• **INFORMATION SHOWN**
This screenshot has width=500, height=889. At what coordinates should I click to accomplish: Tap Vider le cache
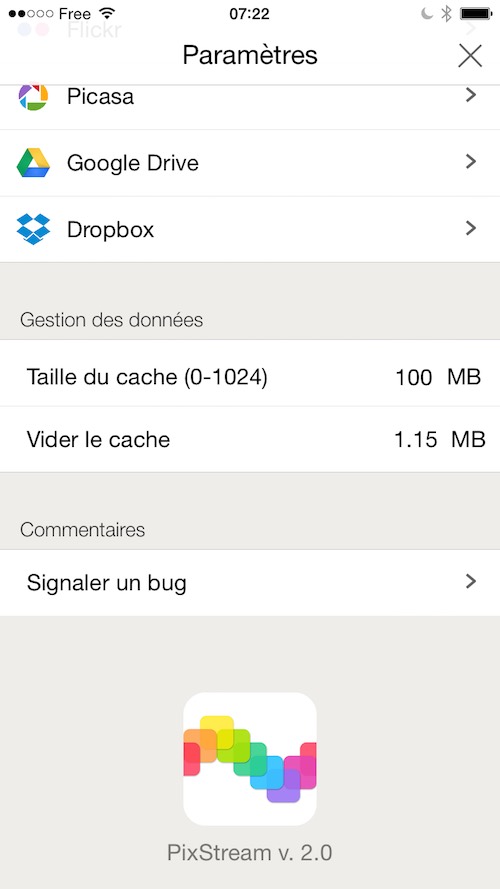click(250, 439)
--
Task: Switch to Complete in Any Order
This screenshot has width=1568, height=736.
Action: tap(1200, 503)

• **WORK INSTRUCTIONS**
Put the lines of the entries into a numbered list, beginning at the line that contains "This screenshot has width=500, height=889." and stopping after the line that contains "click(250, 439)", with blank lines omitted. Leave the pictures out of the answer.

• **TASK SOLUTION**
1. This screenshot has width=500, height=889. At what coordinates should I click to accomplish: Tap Vider le cache
2. click(250, 439)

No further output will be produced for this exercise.